| Opdracht |
Neem het stuk uit het atletiekverslag hieronder opnieuw over. Begin bij de woorden "We trokken met", stop na "was op het provinciaal kampioenschap." en wissel daarbij "Gent" in voor "Brugge".

Voor velen was het een eerste kennismaking met de indoorpiste als kersverse cadetten. Enkele waren wat overdonderd door de gehele entourage van een kampioenschap. Ze kregen de vrijheid om zelf hun 2 nummers te kiezen en dit bleek alvast moeilijk. Zij krijgen als cadet nog een algemene training, specifieke trainingen wachten hen over 2 jaar, eens ze scholier zijn. De 2de jaars hadden hiervan geen last en keerden met tal van nieuwe persoonlijke records naar huis.
Olivier Denolf : kogel – 9m66 – zilver; 400m – 1’01”29 – nieuw PR
Lander Durnez : 800m – 2”38”7; ver – 3m81
Niels Kesteloot : 60m Horden - 9”37 : zilver ; 60m reeksen - 7”83; 60m finale - 7”84: zilver
Niels Laevens : 60m Horden - 11”82 : nieuw PR; 200m - 29”36: nieuw PR
Simon Lahaye : hinksstapspringen – 7m94 – zilver; 400m – 1’13”62
Alana Piepers : 800m - 3’19”4 ; kogel - 5m51
Liesel Vandekerkove : 200m - 32”14 ; kogel - 6m32
verslag Patrick
Spurtgroep brengt 7 medailles mee naar Kortrijk.
We trokken met een grote groep richting Gent. Het indoorseizoen is een meenemertje als voorbereiding op het zomerseizoen en aldus deden sommige ongewone combinaties of lastige die op andere kampioenschappen niet zijn toegestaan. Ieder had zijn wedstrijden gepland tot plots een bericht van de VAL in de mailbox kwam gevallen : de reglementering over combinatie die niet zijn toegestaan op Vlaamse en Belgische kampioen ook moest gevolgd worden op het provinciaal kampioenschap. Na het inwinnen van informatie, bleek geen enkel reglement op provinciaal hier over te bestaan. Tot op zondagmorgen, dag van de wedstrijd wist men niet hoe het aan te pakken. De atleten zouden alvast de geplande dubbels lopen, mogen of niet. Zondag rond 10u kwam het bericht dan toch dat het reglement niet van toepassing was op het provinciaal kampioenschap.

| Vastgelegde gegevens |
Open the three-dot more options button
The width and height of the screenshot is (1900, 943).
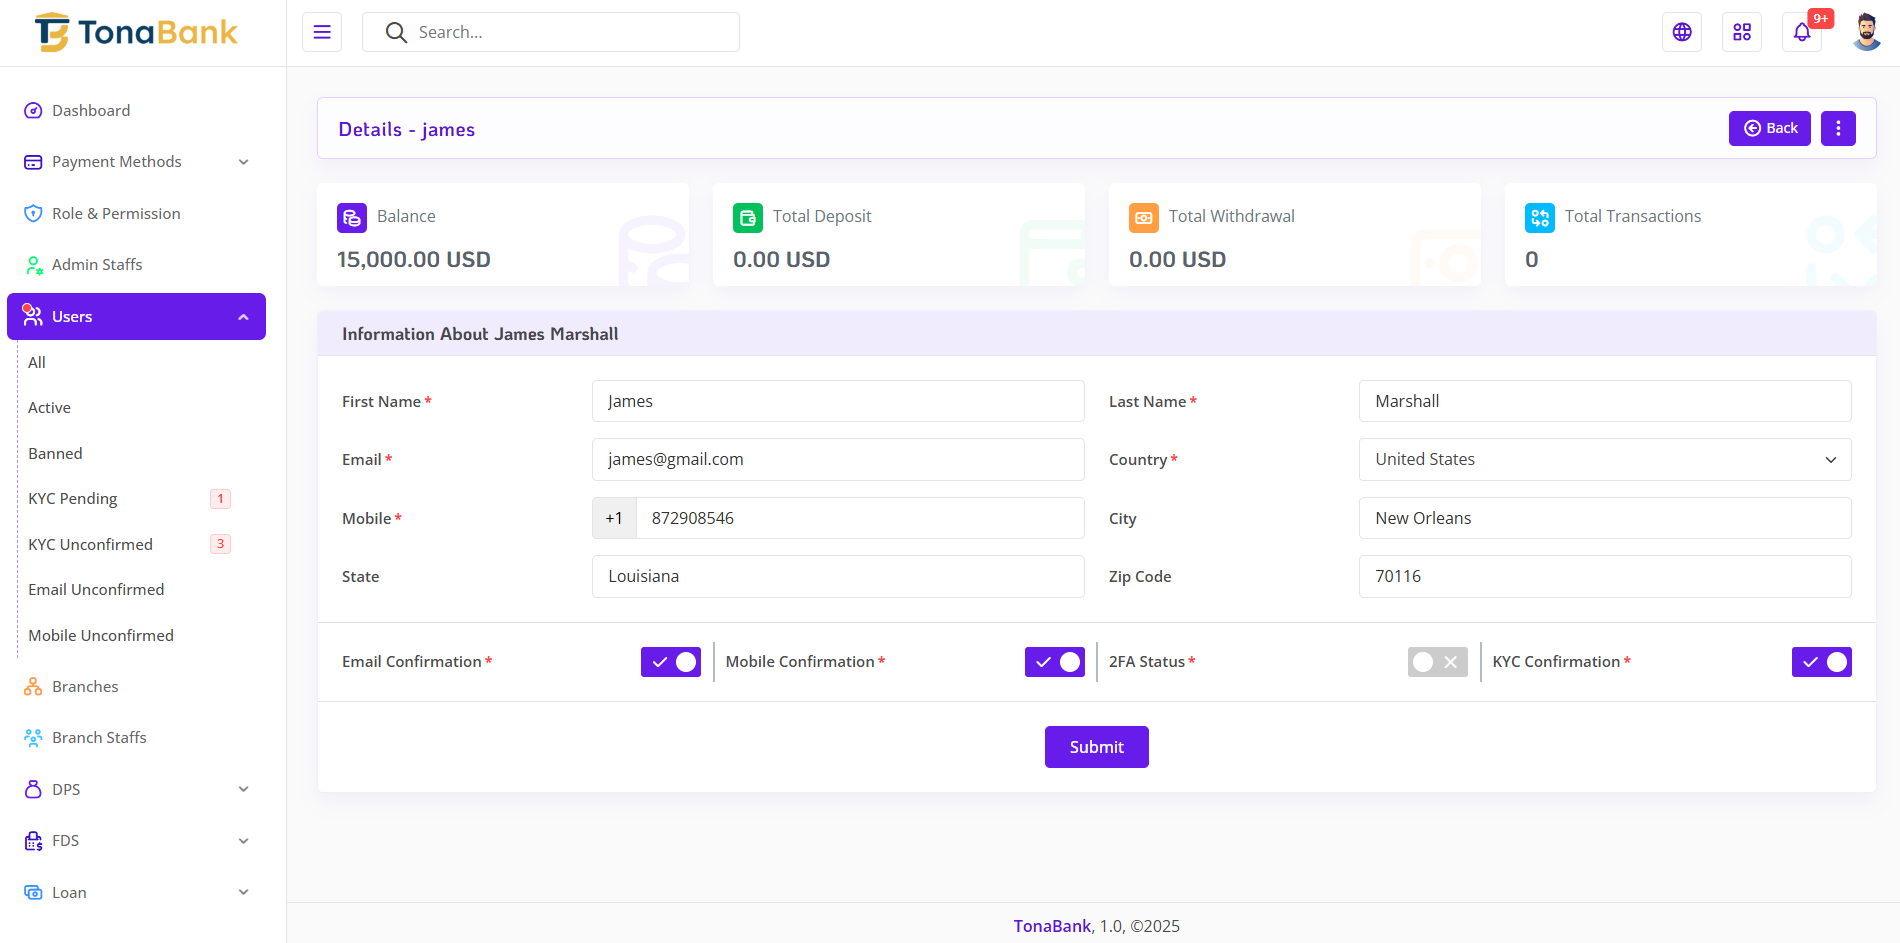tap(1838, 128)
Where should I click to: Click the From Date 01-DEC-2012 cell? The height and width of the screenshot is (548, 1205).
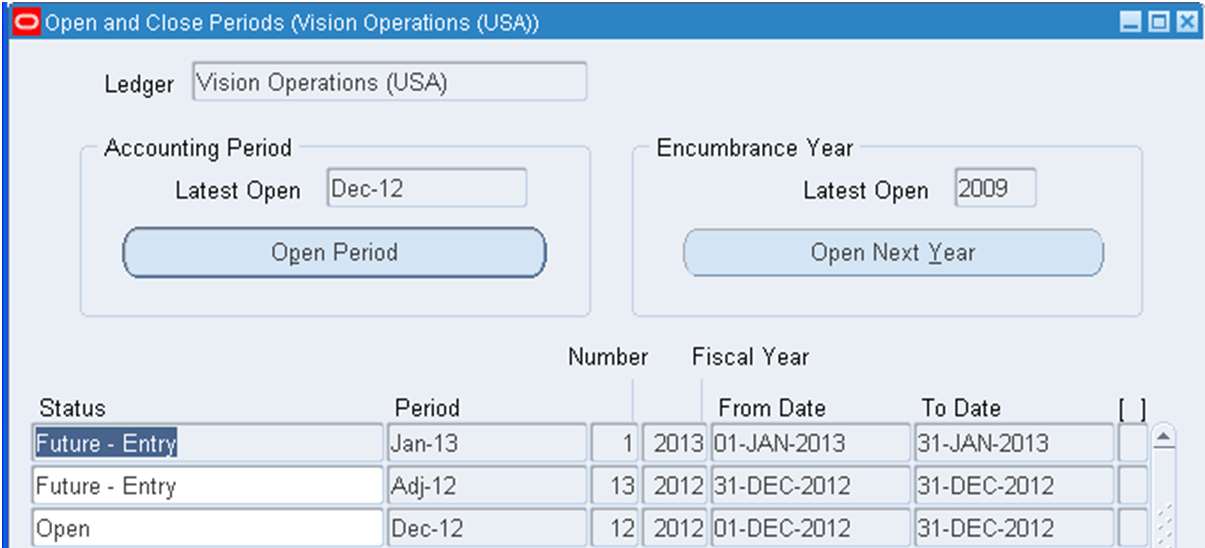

| Uitgewerkte opdracht |
We trokken met een grote groep richting Brugge. Het indoorseizoen is een meenemertje als voorbereiding op het zomerseizoen en aldus deden sommige ongewone combinaties of lastige die op andere kampioenschappen niet zijn toegestaan. Ieder had zijn wedstrijden gepland tot plots een bericht van de VAL in de mailbox kwam gevallen : de reglementering over combinatie die niet zijn toegestaan op Vlaamse en Belgische kampioen ook moest gevolgd worden op het provinciaal kampioenschap. Na het inwinnen van informatie, bleek geen enkel reglement op provinciaal hier over te bestaan. Tot op zondagmorgen, dag van de wedstrijd wist men niet hoe het aan te pakken. De atleten zouden alvast de geplande dubbels lopen, mogen of niet. Zondag rond 10u kwam het bericht dan toch dat het reglement niet van toepassing was op het provinciaal kampioenschap.